### YOUR OBJECTIVE
Once the line containing "You are a computer-use" is reached in the listing below, reproduce it and all later lines through the final one exactly, but omit any pictures.

### MATERIAL SUPPLIED
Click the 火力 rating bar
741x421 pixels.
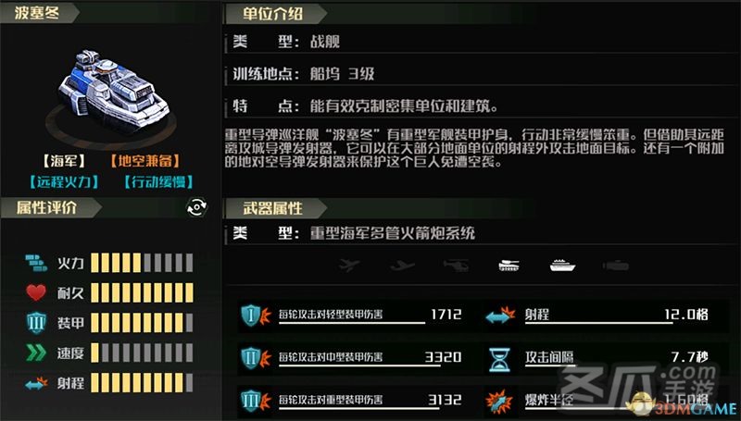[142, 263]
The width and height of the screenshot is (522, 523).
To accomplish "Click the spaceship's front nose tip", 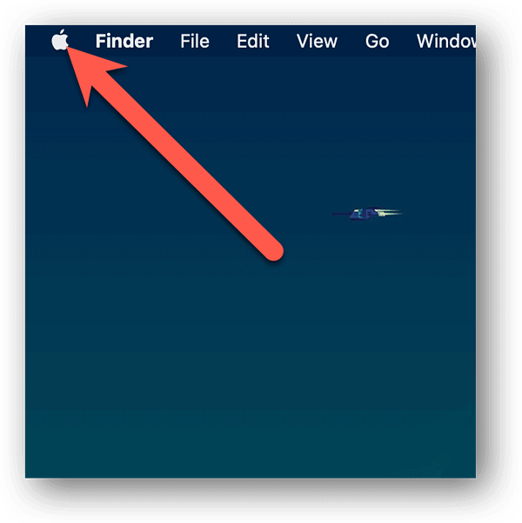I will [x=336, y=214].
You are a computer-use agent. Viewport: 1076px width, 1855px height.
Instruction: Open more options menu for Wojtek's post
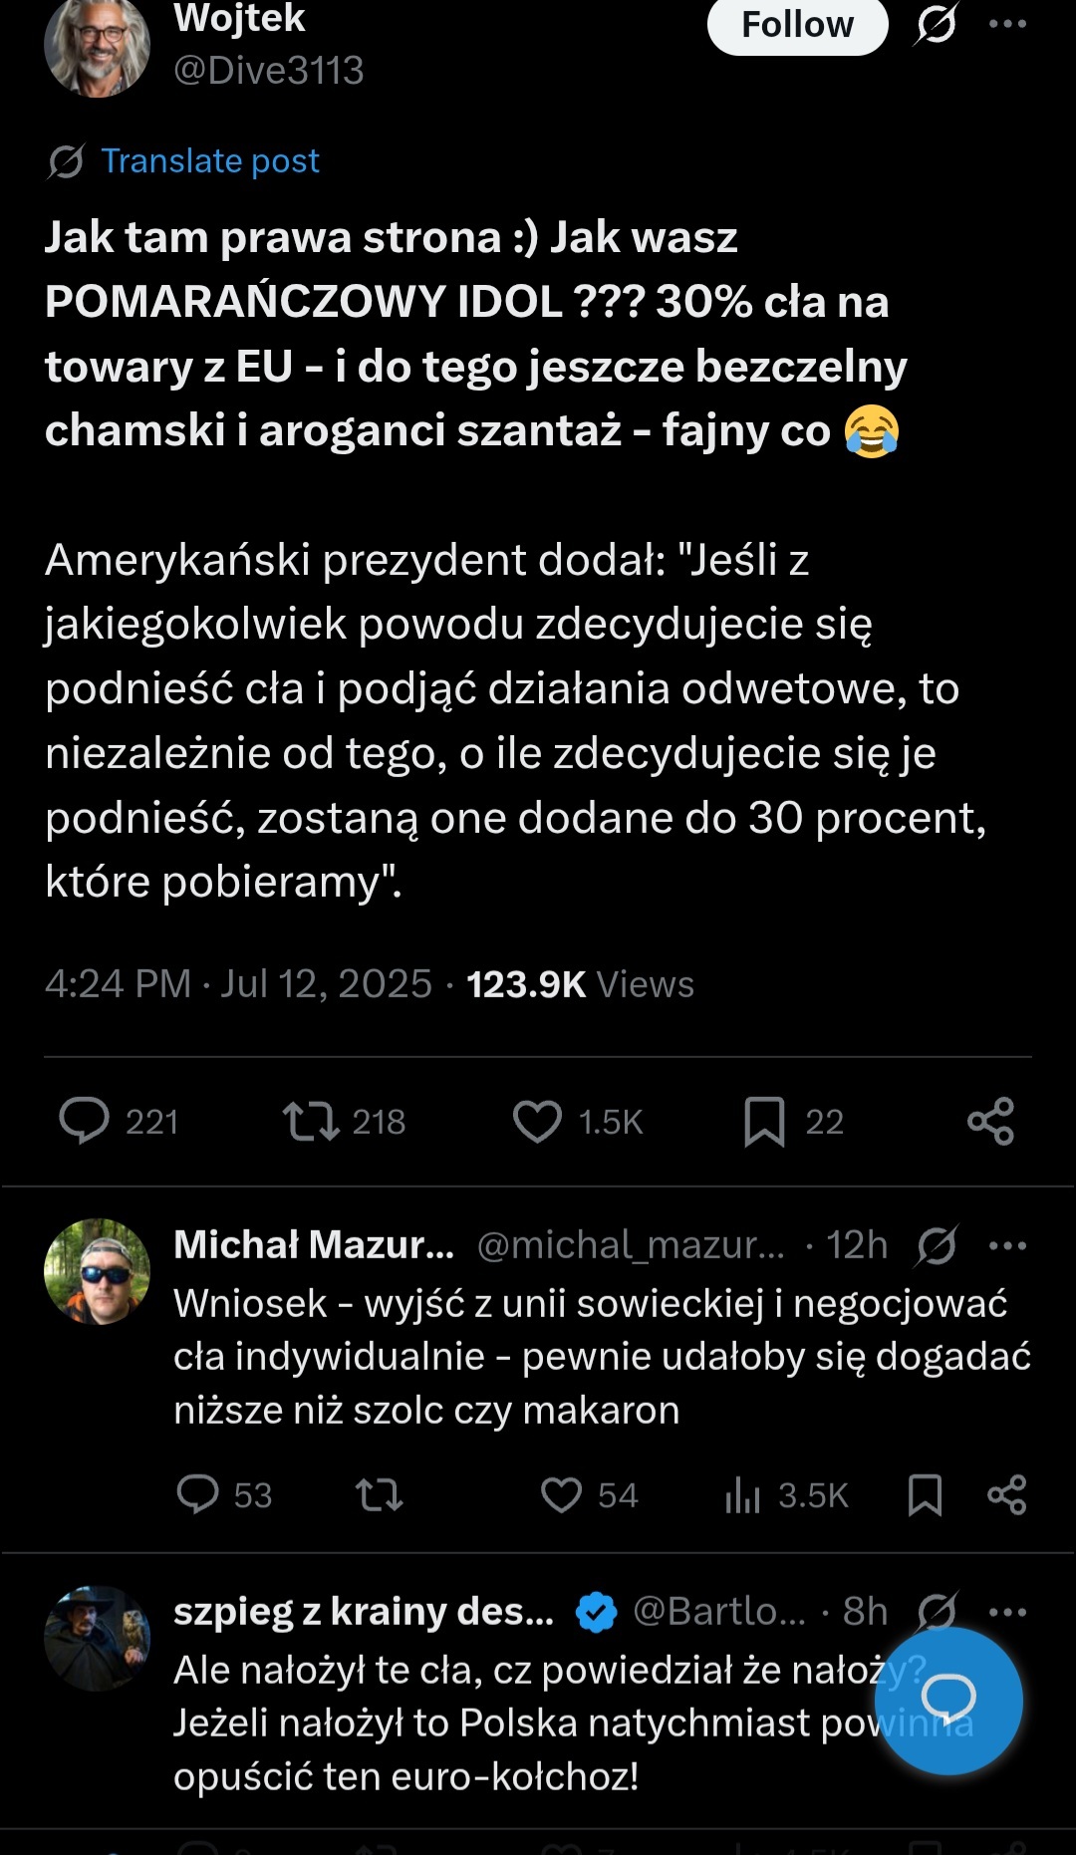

### EXERCISE RESPONSE
You are a computer-use agent. Viewport: 1076px width, 1855px height.
Instruction: Open more options menu for Wojtek's post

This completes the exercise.